The threat of chaos and Islamic radicalism
In both regions, that threat is now a combination of chaos and Islamic radicalism. This has already brought new contacts between Israel and Saudi Arabia, and has generated a Chinese interest in Pakistan that goes beyond the latter’s obvious role as balancer of India.
The United States, Iran, Saudi Arabia, India, China, and most Pakistanis and many Palestinians and Israelis, as well as every European state, do not want to see either region succumb to a genuine revolutionary Sunni Islamic movement. This provides a common ground, a shared set of interests. They are evident most clearly in Afghanistan, where no one (including most Afghans) wants to see the Islamic State (or ISIS) replace the Afghan-centric Taliban.
Iran could be a partner in such an agreement; can the United States after the recent nuclear agreement bring itself to work with Tehran to counter Sunni extremism that threaten Iran and the West? The proper model here is how the United States worked with Stalin’s USSR to defeat the Nazis in World War II. Washington worked with Iran after 9/11—but that was before President George Bush’s assertion that they were part of the axis of evil.
While the U.S. government must put more emphasis on bottom-up peace-building efforts, it should also understand the reason why these two conflicts are also intractable, and that a combination of approaches—not one alone—will take time. In both regions an ironic opportunity to start a sustainable process may be at hand because of the emergence of new and greater threats.
A further irony is that conservative leaders often try to forge peace deals (Nixon and China, Begin and Sadat, and Vajpayee and Musharraf). In these cases, hard-liners support the conservative initiative, while the doves would be hypocritical not to support it; conversely, when doves try to make peace, the hawks block it.

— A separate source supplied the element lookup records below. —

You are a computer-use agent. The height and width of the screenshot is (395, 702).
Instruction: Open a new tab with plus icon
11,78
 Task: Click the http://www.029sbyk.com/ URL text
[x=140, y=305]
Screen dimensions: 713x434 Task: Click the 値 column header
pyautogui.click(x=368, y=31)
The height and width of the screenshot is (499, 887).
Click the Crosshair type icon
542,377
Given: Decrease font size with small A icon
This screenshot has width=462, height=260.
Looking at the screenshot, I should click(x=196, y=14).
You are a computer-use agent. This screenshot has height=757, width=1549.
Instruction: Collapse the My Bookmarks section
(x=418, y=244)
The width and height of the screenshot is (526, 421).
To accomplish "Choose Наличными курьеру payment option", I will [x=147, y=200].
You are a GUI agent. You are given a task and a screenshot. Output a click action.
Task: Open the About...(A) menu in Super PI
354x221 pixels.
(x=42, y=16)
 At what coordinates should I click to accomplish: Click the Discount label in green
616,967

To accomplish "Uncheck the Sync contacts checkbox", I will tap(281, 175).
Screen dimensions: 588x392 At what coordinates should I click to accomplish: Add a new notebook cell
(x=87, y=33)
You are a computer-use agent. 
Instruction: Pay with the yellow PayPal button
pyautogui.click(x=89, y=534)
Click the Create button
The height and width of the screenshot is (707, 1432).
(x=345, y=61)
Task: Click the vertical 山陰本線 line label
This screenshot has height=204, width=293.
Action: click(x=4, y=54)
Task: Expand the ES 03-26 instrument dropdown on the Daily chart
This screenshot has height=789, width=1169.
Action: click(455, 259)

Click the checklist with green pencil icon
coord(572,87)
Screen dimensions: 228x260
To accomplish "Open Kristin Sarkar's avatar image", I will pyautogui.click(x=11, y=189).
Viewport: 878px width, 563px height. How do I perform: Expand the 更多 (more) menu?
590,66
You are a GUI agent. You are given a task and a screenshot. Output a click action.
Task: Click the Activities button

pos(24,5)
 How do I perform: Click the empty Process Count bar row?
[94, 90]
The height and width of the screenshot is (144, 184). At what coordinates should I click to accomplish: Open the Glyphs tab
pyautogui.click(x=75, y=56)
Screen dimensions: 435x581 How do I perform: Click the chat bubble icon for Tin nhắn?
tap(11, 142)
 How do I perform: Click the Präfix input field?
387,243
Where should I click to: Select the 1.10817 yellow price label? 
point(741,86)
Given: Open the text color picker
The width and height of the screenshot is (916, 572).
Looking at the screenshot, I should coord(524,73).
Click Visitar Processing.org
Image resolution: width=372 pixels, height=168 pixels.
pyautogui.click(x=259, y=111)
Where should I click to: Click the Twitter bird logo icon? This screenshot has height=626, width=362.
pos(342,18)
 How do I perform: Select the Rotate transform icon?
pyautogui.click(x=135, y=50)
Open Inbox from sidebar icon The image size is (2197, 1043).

We observe that when a nation’s identity is formed around a single external enemy only a newer and greater threat can refocus attention in another direction. We also observe that in some of these countries (notably Pakistan and Hamas), internal developments and reform take second place to the external bogey man, and it looks to some outsiders that these countries do not want to normalize because their internal issues would cause their stability to implode. Here is an opportunity for leaders in the Middle East and South Asia to use the larger threat of chaos and extremism to justify their entry into a process that might not yield an idealized and unreachable “peace” but might bring about more normal relations.